DATA EXTRACTS:
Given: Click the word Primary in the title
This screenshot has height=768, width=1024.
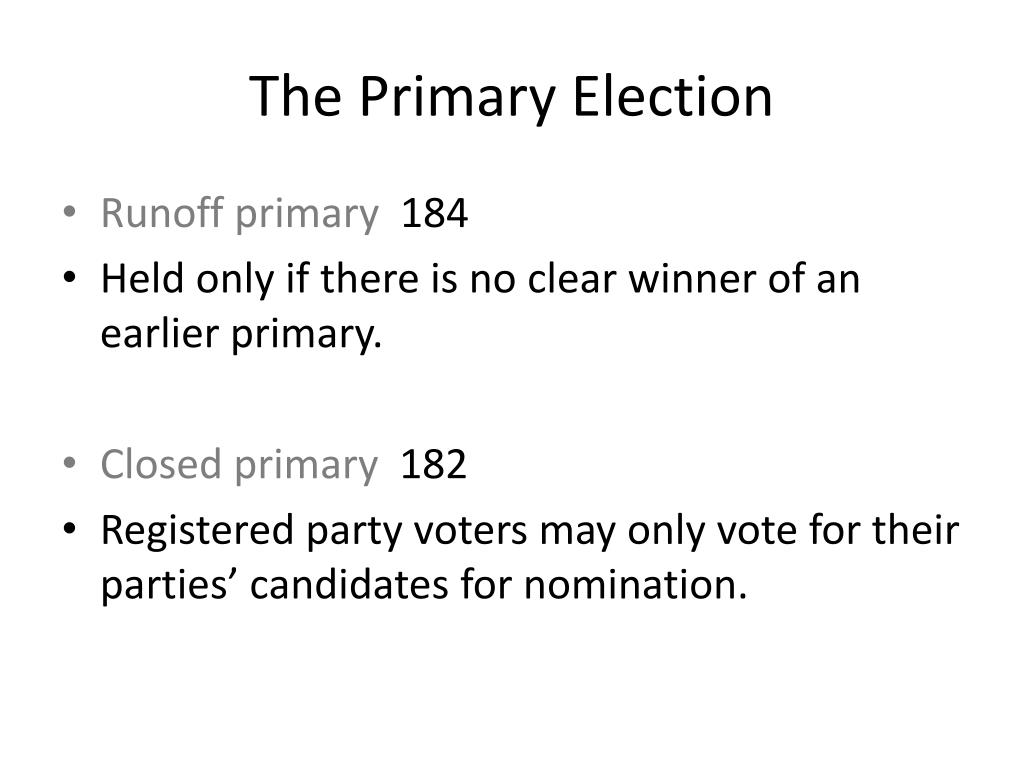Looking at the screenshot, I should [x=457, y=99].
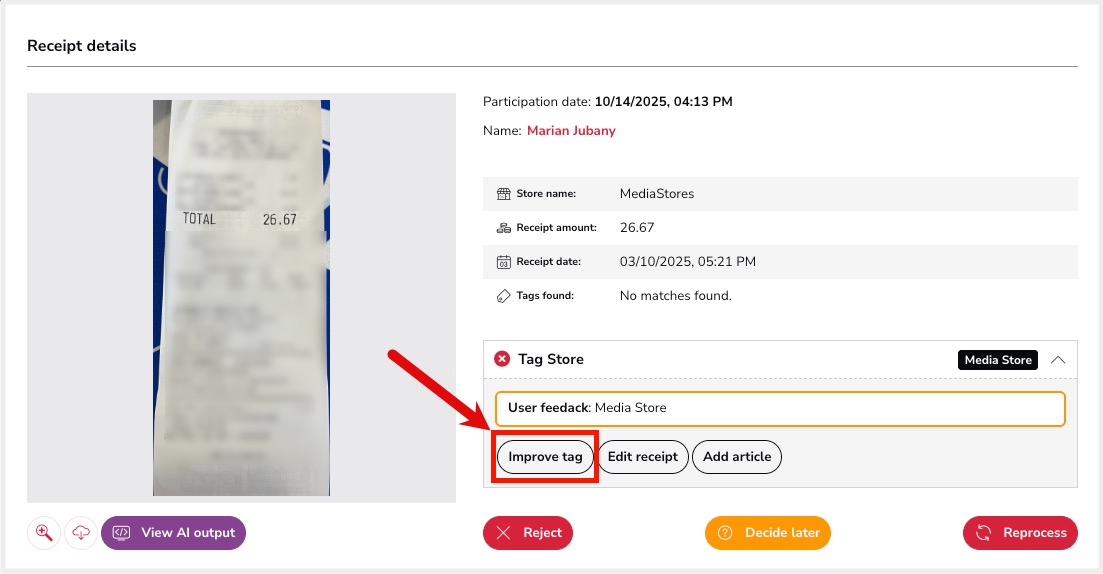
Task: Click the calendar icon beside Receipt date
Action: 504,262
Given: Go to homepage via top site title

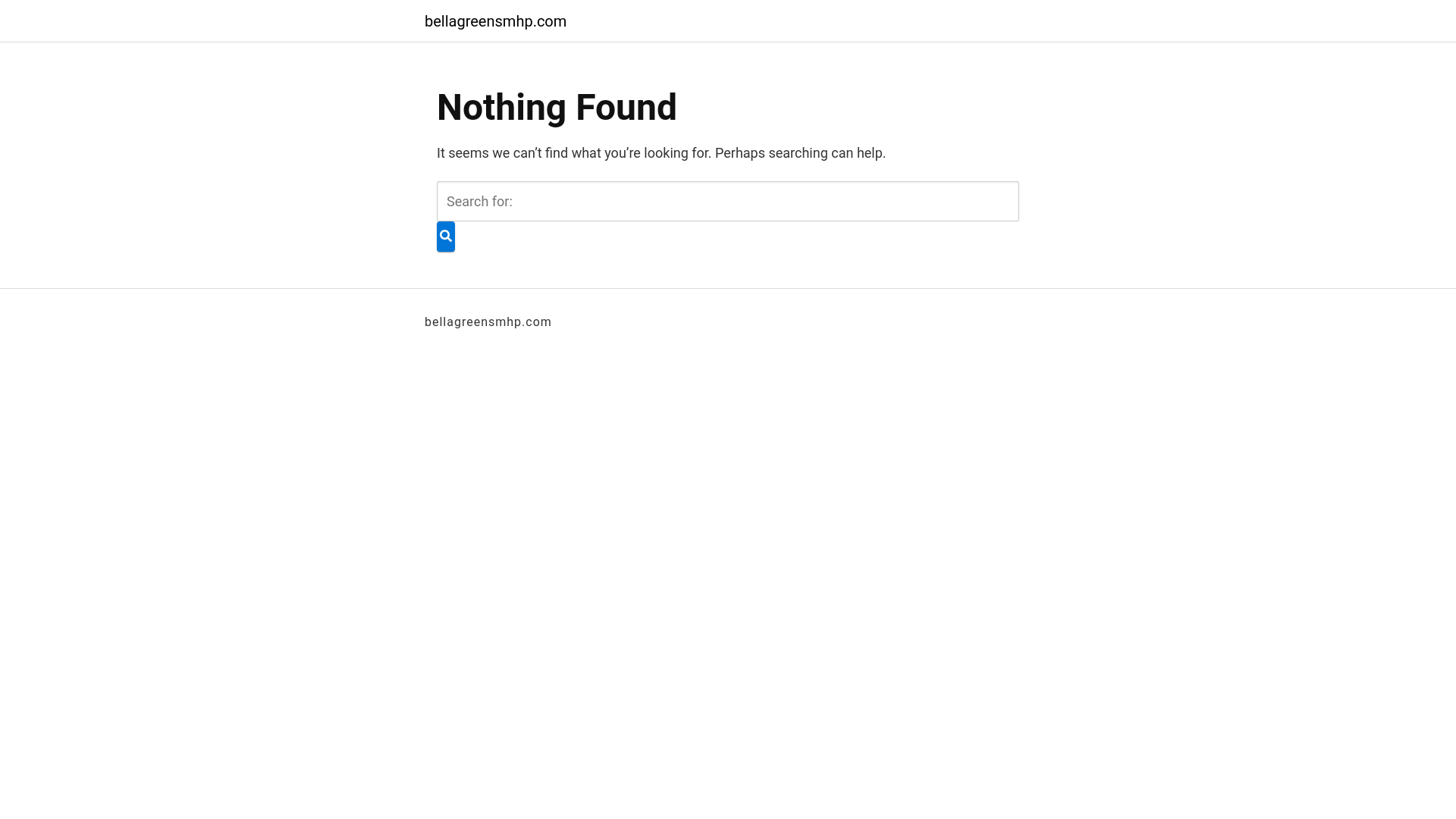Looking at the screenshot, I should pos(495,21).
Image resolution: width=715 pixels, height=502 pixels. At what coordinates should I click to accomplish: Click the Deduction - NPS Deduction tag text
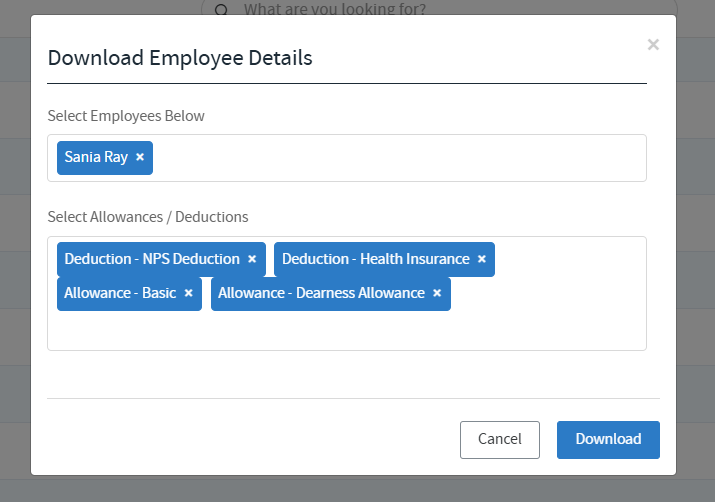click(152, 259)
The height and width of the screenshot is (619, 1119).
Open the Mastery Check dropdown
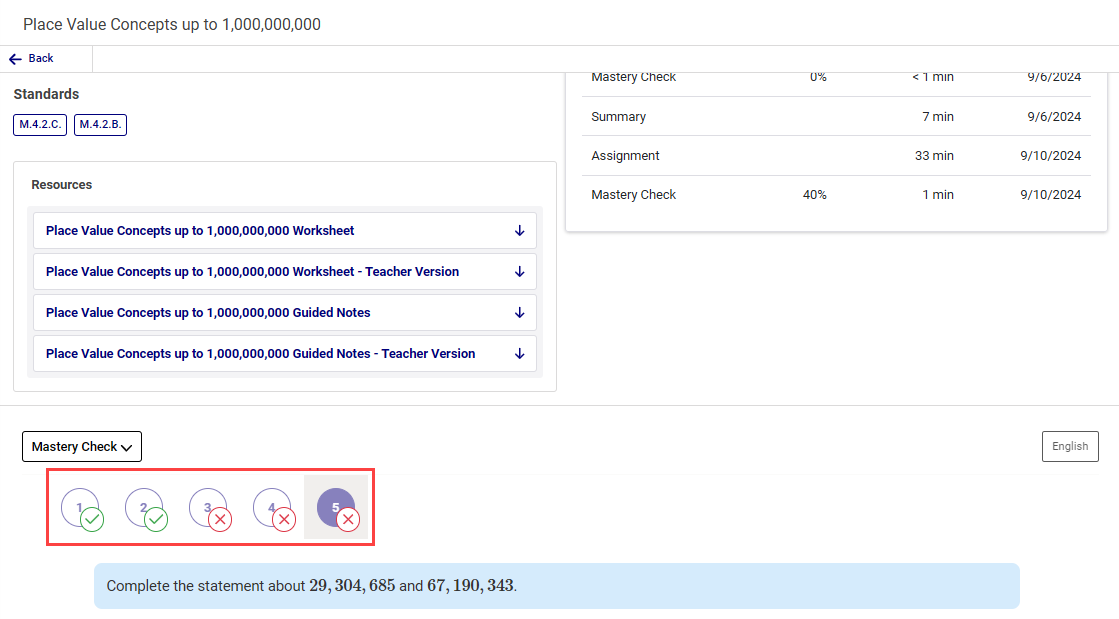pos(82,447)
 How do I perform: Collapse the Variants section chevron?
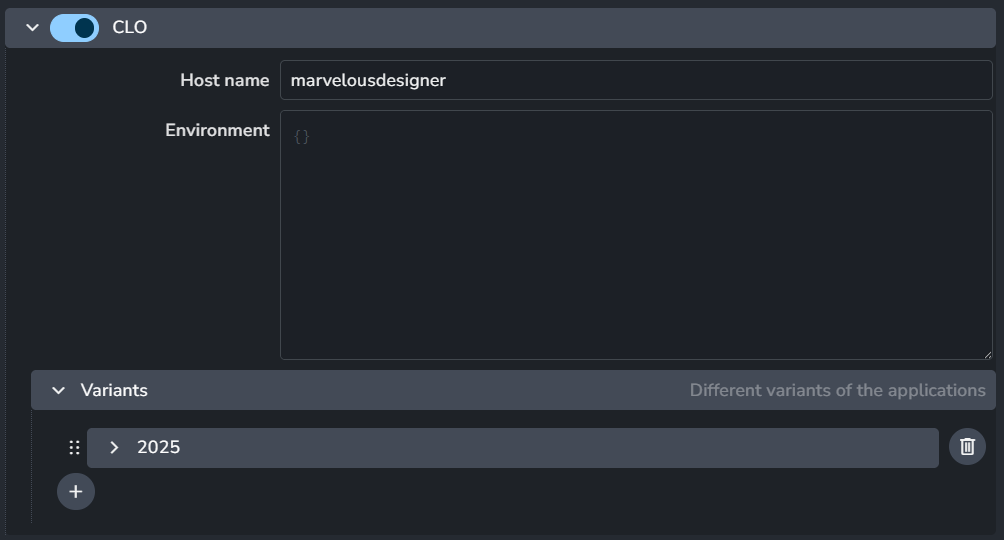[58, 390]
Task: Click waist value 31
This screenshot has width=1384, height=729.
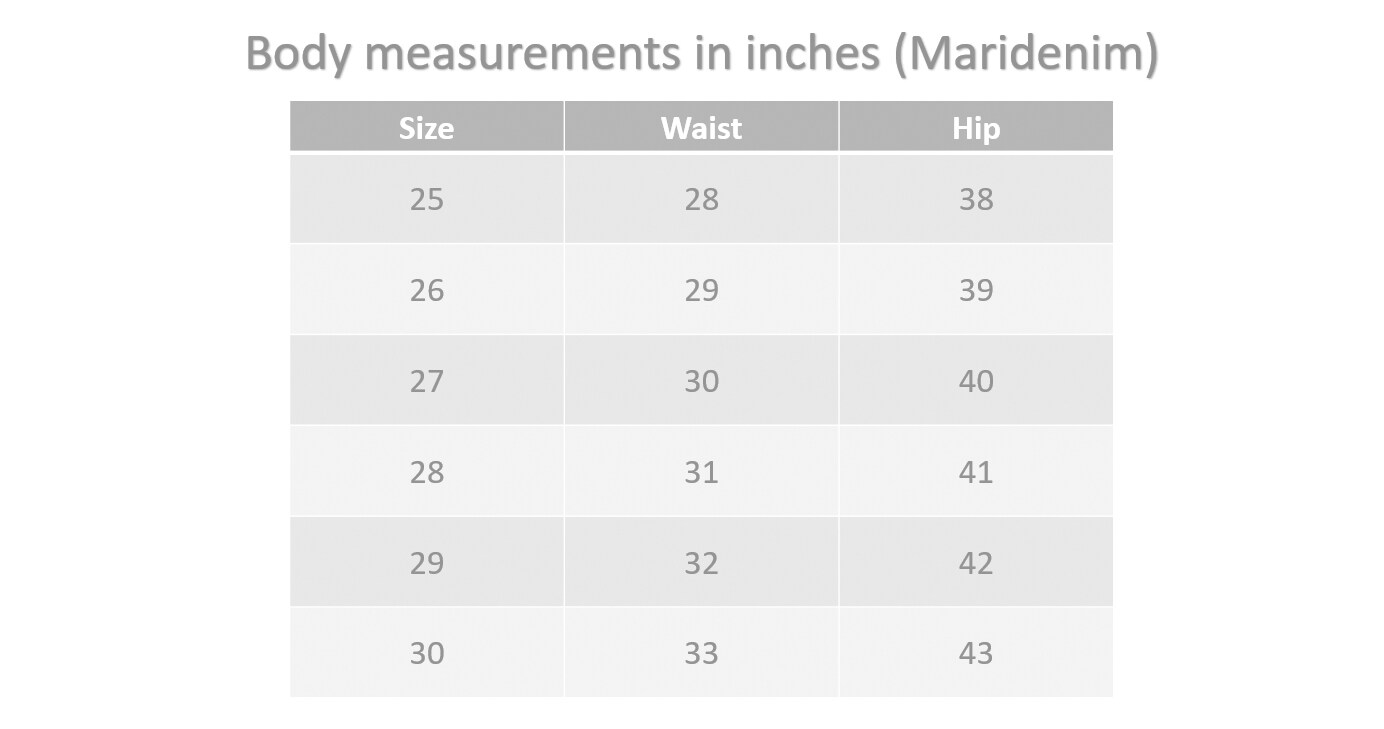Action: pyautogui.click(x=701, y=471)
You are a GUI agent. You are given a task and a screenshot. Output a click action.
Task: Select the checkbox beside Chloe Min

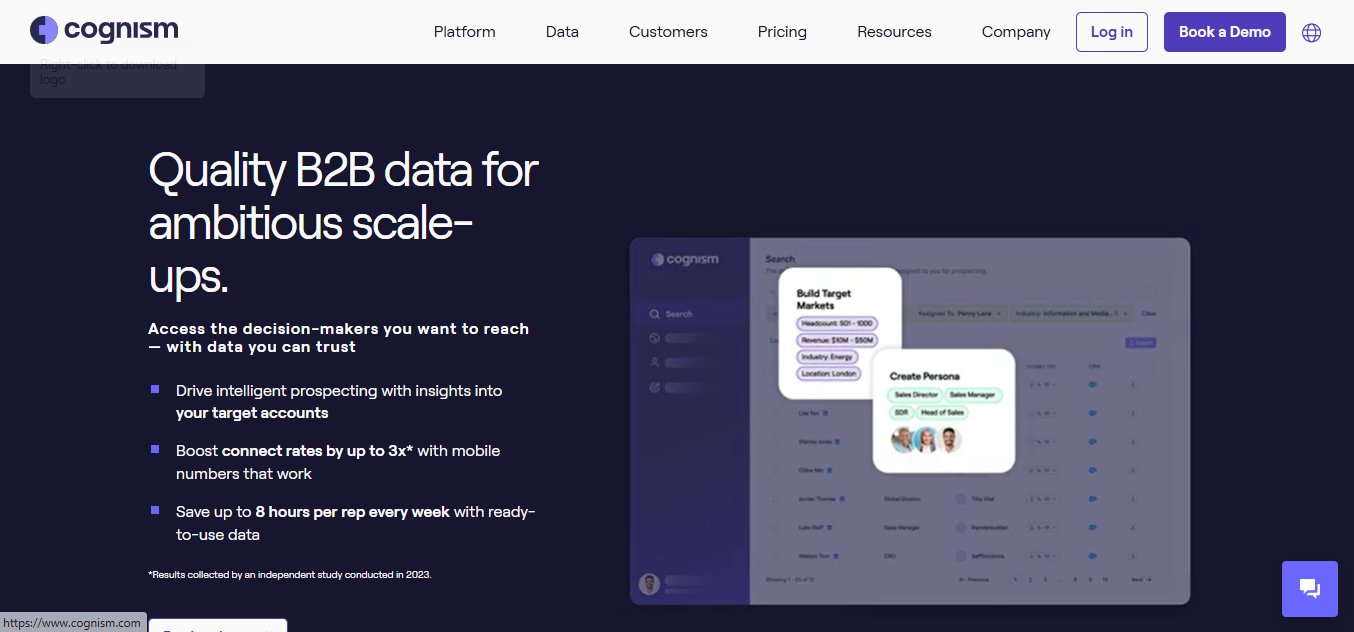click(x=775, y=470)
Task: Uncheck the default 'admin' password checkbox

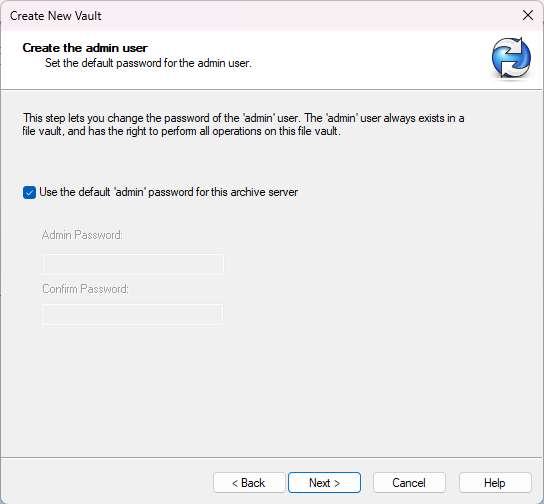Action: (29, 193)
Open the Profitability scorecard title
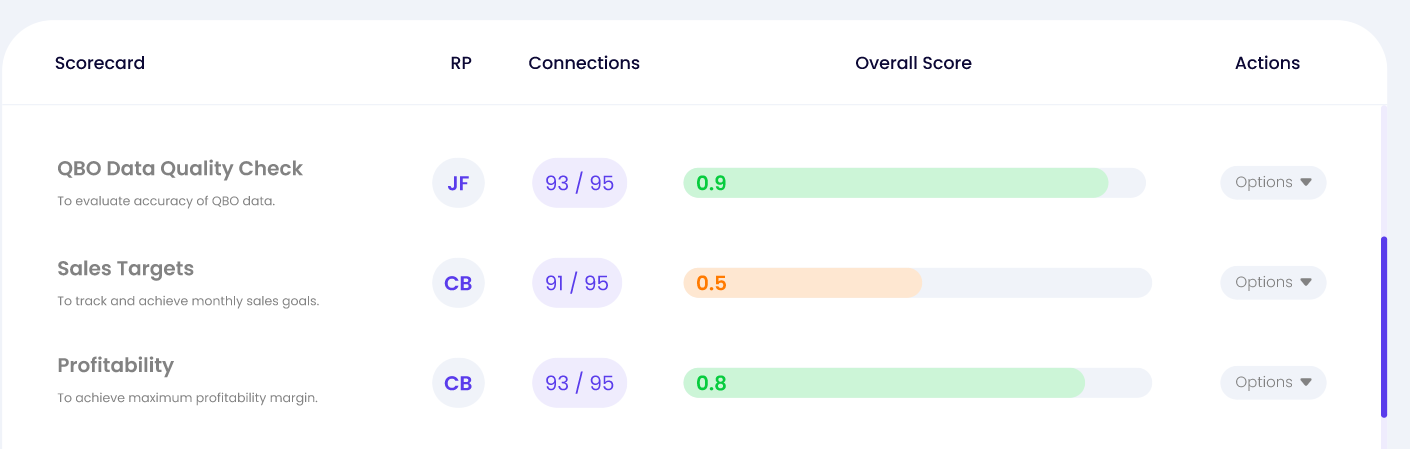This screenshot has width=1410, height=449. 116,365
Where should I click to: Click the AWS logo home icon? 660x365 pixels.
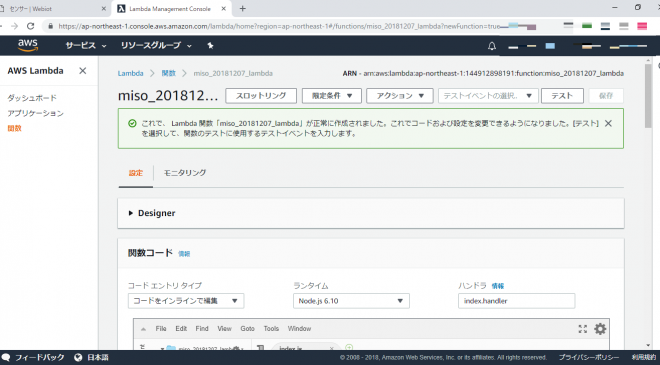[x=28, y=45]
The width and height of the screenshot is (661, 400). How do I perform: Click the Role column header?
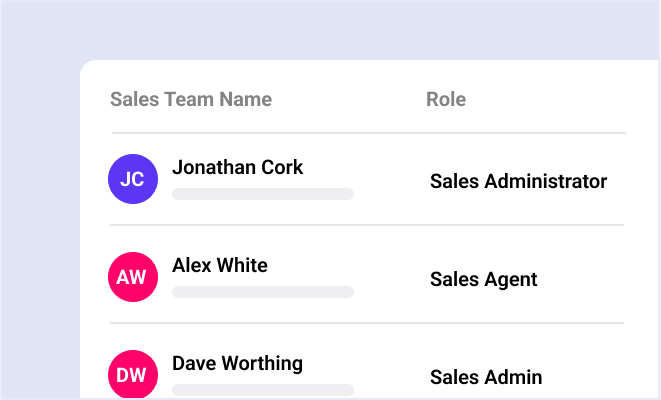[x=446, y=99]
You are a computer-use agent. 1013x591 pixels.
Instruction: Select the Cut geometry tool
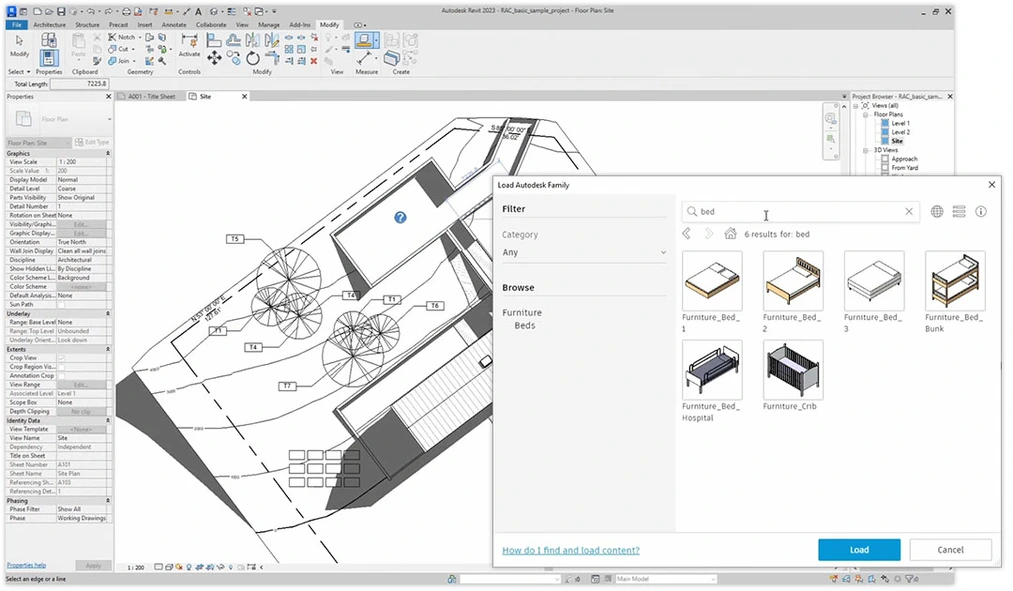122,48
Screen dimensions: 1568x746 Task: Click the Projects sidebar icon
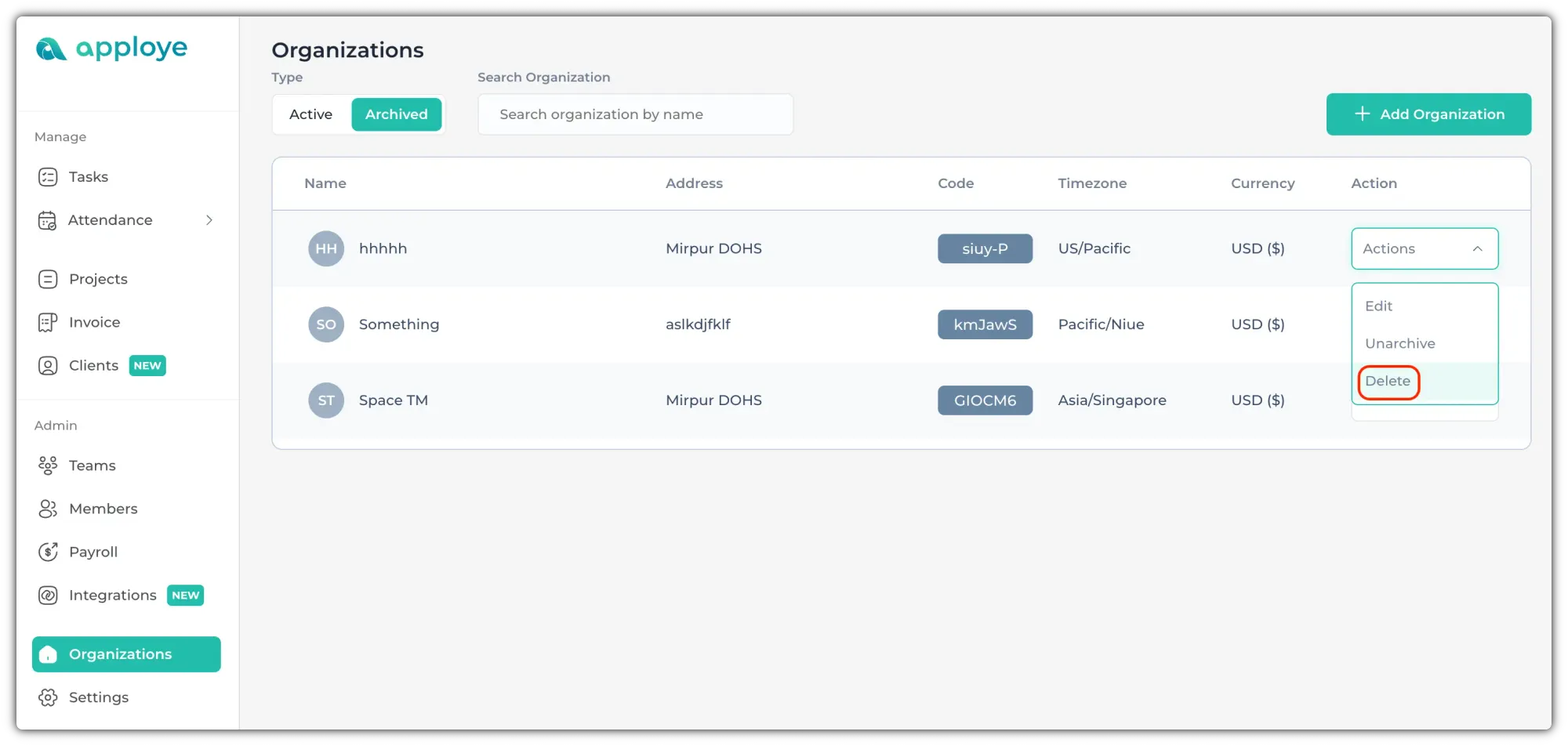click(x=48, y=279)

TASK INSTRUCTIONS:
Word for word, reproduce all the data, but not the pictures.

ANSWER TO THIS EXERCISE:
Given: Click the word Primary in the title
This screenshot has height=768, width=1024.
Looking at the screenshot, I should [x=457, y=99].
Task: Click the calendar icon beside Receipt date
Action: 504,262
Given: Go to homepage via top site title

Looking at the screenshot, I should pos(495,21).
Image resolution: width=715 pixels, height=502 pixels. At what coordinates should I click to accomplish: Click the Deduction - NPS Deduction tag text
click(152, 259)
The height and width of the screenshot is (619, 1119).
Open the Mastery Check dropdown
pos(82,447)
 How do I perform: Collapse the Variants section chevron?
[58, 390]
Task: Click waist value 31
This screenshot has width=1384, height=729.
Action: pyautogui.click(x=701, y=471)
You are a GUI agent. You are given a task and a screenshot. Output a click action.
Task: Select the checkbox beside Chloe Min

click(x=775, y=470)
Task: Uncheck the default 'admin' password checkbox

Action: (29, 193)
Open the Profitability scorecard title
This screenshot has width=1410, height=449. 116,365
Where should I click to: Click the AWS logo home icon? 660x365 pixels.
[x=28, y=45]
The width and height of the screenshot is (661, 400). How do I perform: Click the Role column header?
[x=446, y=99]
You are a computer-use agent. 1013x591 pixels.
Instruction: Select the Cut geometry tool
122,48
Screen dimensions: 1568x746 Task: Click the Projects sidebar icon
click(x=48, y=279)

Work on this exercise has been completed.